Step 8, accumulating the interest degrees of all visitors in the area of the showcase 5 to obtain the total interest degree of the area of the showcase 5, so as to obtain the popularity level of the area of the showcase 5; obtaining the number of people appearing in the area of the showcase 5 according to the ID of the target frame in the image detection, wherein the interest degree of each visitor is the viewing time within the stay time of each visitor, namely the product of the stay coefficient and the viewing coefficient;

the overall interest level L of the area of the showcase 5 is:

wherein P is the total number of people entering the area 5 of the showcase in a set time period, T_iFor the stay factor of the ith visitor in the area of the showcase 5, M_iThe viewing factor of the ith visitor in the area of the showcase 5.

Claims

1. An interest area analysis method in an archive based on image processing and BIM is characterized in that: comprises the following steps:

step 1, constructing a BIM of an archive and an information exchange module thereof;

step 3, carrying out multi-target posture estimation on the collected images of the human bodies of the visitors by using a DNN neural network to obtain human body targets under a multi-target scene, marking the human body targets in the images in a form of a surrounding frame, and obtaining the total number P of people entering the showcase area within a set time period;

step 4, detecting the feet parts in the image corresponding to each human body target by using a DNN neural network, and marking the feet parts in the image in a key point mode;

step 5, projecting the positions of the key points of the two feet in the image in the step 4 on the BIM ground in real time by using projection transformation;

step 6, judging the lingering duration of the human body target according to the coordinate change of the key points of the two feet on the time sequence to obtain the lingering coefficient of the visitor in the showcase area;

step 8, accumulating the interest degrees of all visitors in the showcase area to obtain the total interest degree of the showcase area,

the overall interest level L of the showcase region is as follows:

2. The image processing and BIM based method for analyzing regions of interest in an archive as claimed in claim 1, wherein: in the step 1, the information exchange form of the information exchange module is RESTful or MQ.
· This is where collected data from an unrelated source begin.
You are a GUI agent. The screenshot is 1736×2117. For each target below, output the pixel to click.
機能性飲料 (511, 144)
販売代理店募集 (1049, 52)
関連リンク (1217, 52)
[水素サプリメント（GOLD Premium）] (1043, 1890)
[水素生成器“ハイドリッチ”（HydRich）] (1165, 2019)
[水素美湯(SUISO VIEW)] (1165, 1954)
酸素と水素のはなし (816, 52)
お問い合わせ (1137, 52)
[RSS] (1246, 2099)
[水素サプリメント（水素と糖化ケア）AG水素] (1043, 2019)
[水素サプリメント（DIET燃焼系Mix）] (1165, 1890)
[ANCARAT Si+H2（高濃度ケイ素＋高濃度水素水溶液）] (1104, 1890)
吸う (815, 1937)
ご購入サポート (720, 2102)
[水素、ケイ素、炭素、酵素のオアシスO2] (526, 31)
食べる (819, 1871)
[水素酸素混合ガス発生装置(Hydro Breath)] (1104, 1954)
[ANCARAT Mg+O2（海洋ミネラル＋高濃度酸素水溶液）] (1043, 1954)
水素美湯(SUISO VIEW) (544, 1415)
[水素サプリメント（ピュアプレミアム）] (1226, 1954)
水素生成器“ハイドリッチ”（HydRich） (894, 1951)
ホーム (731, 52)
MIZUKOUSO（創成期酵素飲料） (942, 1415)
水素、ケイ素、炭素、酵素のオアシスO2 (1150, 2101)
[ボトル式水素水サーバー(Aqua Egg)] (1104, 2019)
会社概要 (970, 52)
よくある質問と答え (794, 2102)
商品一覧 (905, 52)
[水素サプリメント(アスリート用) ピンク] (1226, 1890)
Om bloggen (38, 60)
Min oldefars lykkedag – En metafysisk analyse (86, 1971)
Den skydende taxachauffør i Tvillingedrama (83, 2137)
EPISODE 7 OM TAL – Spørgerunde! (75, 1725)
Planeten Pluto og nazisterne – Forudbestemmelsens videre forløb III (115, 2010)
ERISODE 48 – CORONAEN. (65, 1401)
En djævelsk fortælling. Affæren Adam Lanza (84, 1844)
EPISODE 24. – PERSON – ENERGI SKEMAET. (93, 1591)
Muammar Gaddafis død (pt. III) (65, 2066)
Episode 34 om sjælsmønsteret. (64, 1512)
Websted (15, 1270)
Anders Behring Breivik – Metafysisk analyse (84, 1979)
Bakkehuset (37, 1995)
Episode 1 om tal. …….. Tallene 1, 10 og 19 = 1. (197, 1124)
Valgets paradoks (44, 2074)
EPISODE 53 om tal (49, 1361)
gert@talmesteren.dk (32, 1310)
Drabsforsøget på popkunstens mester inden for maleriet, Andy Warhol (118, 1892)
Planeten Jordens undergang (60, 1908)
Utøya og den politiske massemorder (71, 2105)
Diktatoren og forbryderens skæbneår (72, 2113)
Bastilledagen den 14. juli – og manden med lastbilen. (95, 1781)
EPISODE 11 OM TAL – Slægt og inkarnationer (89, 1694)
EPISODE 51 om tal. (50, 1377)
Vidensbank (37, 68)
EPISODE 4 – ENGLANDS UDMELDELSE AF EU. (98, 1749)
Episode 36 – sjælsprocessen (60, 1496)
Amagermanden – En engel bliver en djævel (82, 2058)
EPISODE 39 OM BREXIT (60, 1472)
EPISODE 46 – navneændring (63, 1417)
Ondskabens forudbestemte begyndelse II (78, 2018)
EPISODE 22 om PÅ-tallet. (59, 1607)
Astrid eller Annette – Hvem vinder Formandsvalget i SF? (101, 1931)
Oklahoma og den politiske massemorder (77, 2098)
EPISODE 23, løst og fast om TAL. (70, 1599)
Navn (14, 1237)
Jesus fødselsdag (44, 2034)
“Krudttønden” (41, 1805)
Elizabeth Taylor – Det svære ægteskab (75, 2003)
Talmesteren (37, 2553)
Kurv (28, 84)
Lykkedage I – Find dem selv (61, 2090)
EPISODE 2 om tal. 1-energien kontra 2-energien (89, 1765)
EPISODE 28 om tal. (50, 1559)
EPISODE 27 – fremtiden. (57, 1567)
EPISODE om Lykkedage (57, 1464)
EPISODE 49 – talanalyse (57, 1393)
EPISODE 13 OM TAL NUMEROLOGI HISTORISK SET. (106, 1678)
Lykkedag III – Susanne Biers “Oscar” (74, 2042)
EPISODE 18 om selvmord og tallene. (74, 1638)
3. The image processing and BIM based method for analyzing regions of interest in an archive as claimed in claim 1, wherein: in the step 3, a Top-down Top-down method is used for multi-target attitude estimation: firstly, detecting the human body of the visitor to obtain an enclosing frame, and then carrying out image crop to obtain a cutting image.

4. The image processing and BIM based method of analyzing regions of interest in an archive as claimed in claim 3, wherein: the center point, width and height of the bounding box of the human body were obtained by regression using the method of centret.

5. The image processing and BIM based method of analyzing regions of interest in an archive as claimed in claim 4, wherein: and (3) solving the intersection ratio of the two adjacent surrounding frames, and judging that the two adjacent surrounding frames are detected as the same target when the intersection ratio is greater than 0.7.